Tokenization is becoming more popular in international financial markets. Lamine Brahimi emphasized its benefits, such as better collateral management and round-the-clock trading.

Brahimi is the co-founder and managing partner of Taurus, a company based in Switzerland. These advantages make a compelling case for the use of tokenized assets, especially in international markets with more accommodating regulatory environments.

However, Brahimi reiterated his worries about the limitations set by SAB 121. He was hopeful that Taurus and State Street’s alliance would provide a positive signal to the American financial markets.

According to Brahimi, the United States may surpass Europe in the adoption of digital assets with better regulation. Moreover, State Street has a strong history with blockchain technology, having worked with cryptocurrency custody company Copper in the past.

While Copper has redirected its attention from custodial services to its ClearLoop settlement system, State Street’s continued dedication to investigating novel prospects involving digital assets is still discernible.

High-Net-Worth Individuals in Tokenization

Financial institutions are not the only ones becoming increasingly interested in tokenized assets.
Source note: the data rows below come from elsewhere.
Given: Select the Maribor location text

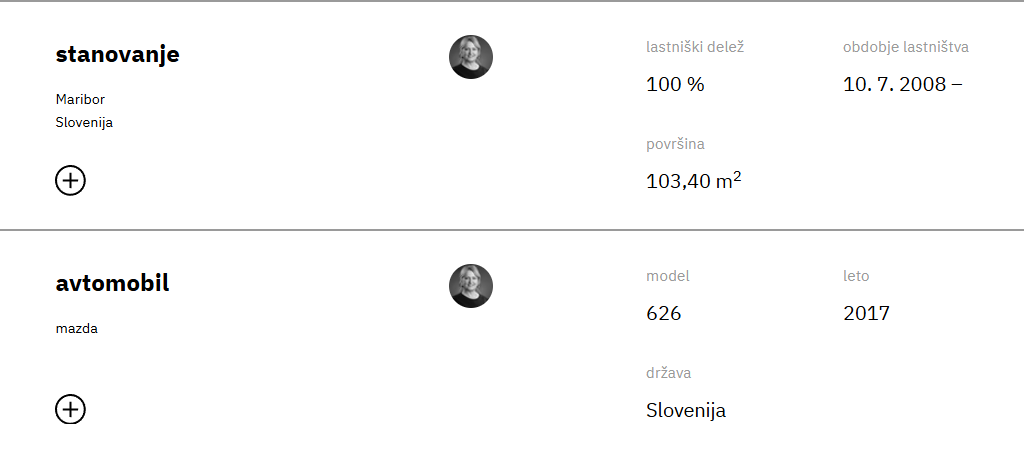Looking at the screenshot, I should (80, 99).
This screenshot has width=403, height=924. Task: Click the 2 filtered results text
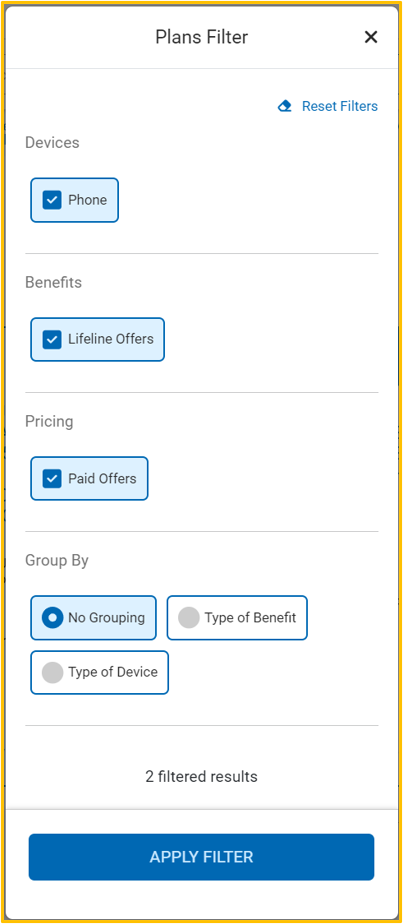click(x=202, y=777)
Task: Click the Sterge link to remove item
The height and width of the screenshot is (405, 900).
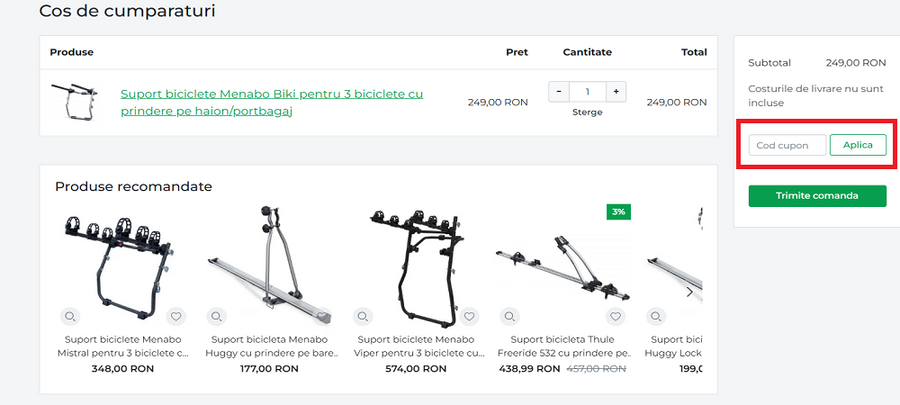Action: tap(587, 112)
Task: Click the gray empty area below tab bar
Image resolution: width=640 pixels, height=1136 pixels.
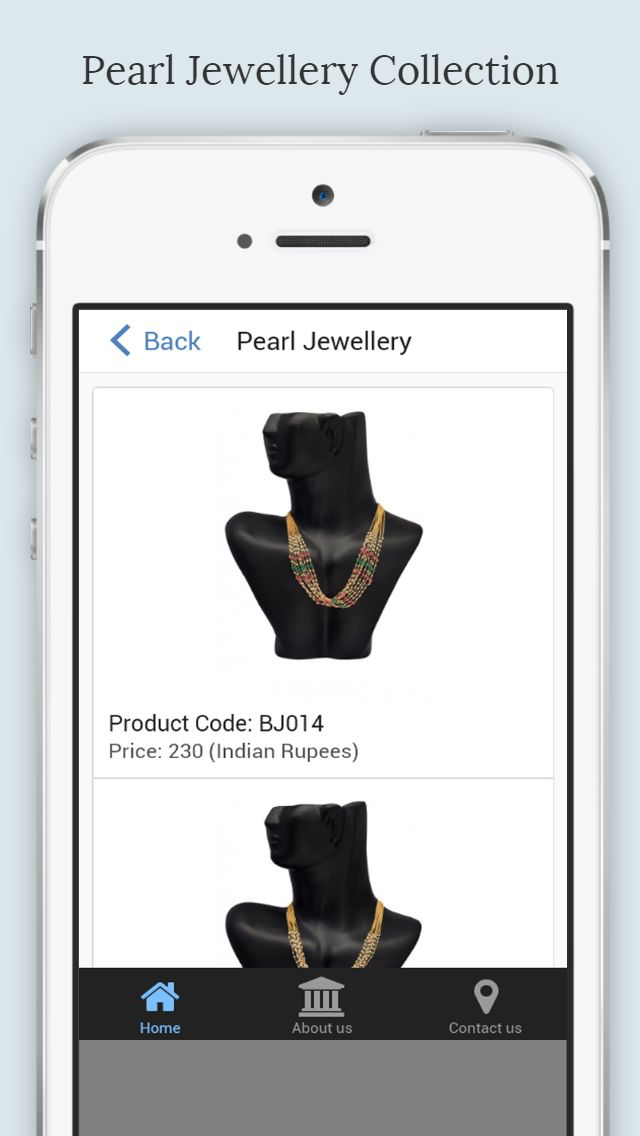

Affluent individuals are also anticipated to lead the adoption of tokenized assets, especially as alternative investments like private lending.

According to Colin Butler, Head of Institutional Capital at Polygon, tokenization improves accessibility and liquidity for assets that were previously deemed illiquid. There are an estimated $300 trillion worth of assets in the world, with about $100 trillion held by people with net worths ranging from $1 million to $30 million.

However, Butler foresees a change where financial advisors will soon suggest higher allocations to alternative investments. Based on his predictions, tokenized assets may account for up to 20% of these portfolios, opening up a $30 trillion worldwide market.

As of now, around $9 billion has been invested in tokenized private credit. This number is anticipated to rise sharply as tokenization gains traction among top private equity funds, which include industry heavyweights like KKR and Hamilton Lane. These two businesses have already started down this path by tokenizing their assets using the Polygon platform.

Future of Tokenized Real-World Assets (RWAs)

With RWAs gaining widespread popularity, traditional financial entities are exploring significant investments in this new industry. Butler claims that large portfolio managers at private equity firms are beginning to see the possibilities in tokenized assets.

For example, a company that manages $500 billion in assets could raise an extra $50 billion by investing in tokenized RWAs. Besides stablecoins, tokenized RWAs worth about $11.6 billion are currently kept on blockchain networks.

Money market funds like Franklin OnChain US Government Money Fund (FOBXX) and BlackRock’s USD Institutional Digital Liquidity Fund (BUIDL) are some of the most prominent examples of tokenized RWAs. Currently, these funds oversee roughly $520 million and $420 million, respectively.